• _INSTRUCTIONS FOR THE TASK_: An exact copy of the records below is needed, with every picture left out.

Items listed in a dataset:
▽

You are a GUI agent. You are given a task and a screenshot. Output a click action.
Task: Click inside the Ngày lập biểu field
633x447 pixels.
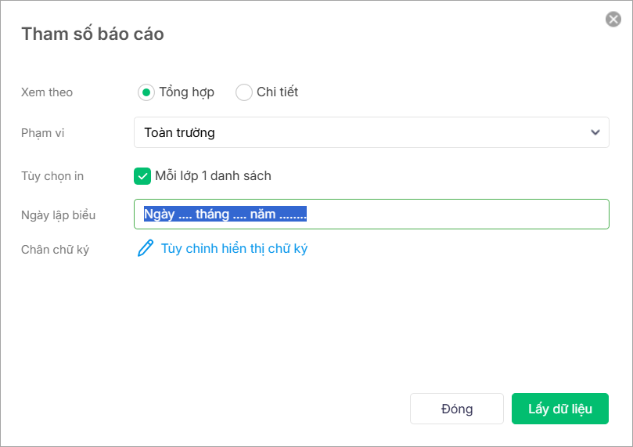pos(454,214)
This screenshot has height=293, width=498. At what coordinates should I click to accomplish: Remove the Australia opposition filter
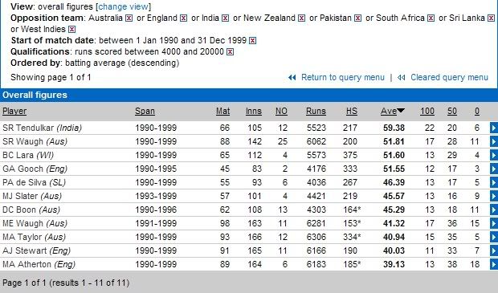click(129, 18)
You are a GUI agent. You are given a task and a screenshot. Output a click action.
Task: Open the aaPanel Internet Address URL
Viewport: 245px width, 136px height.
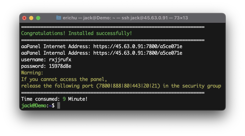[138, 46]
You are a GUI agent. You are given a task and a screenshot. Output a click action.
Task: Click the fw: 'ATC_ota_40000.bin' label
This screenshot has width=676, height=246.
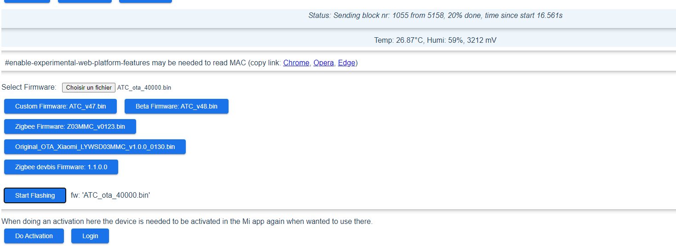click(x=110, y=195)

△

• _YOUR RESPONSE_:
You are a GUI agent. You are given a task and a screenshot. Output a click action.
Task: Click inside the Ngày lập biểu field
633x447 pixels.
pos(454,214)
This screenshot has height=293, width=498. At what coordinates should I click to accomplish: Remove the Australia opposition filter
click(129, 18)
You are a GUI agent. You are given a task and a screenshot. Output a click action.
Task: Open the aaPanel Internet Address URL
Viewport: 245px width, 136px height.
[138, 46]
You are a GUI agent. You are given a task and a screenshot. Output a click action.
Task: Click the fw: 'ATC_ota_40000.bin' label
This screenshot has width=676, height=246.
click(x=110, y=195)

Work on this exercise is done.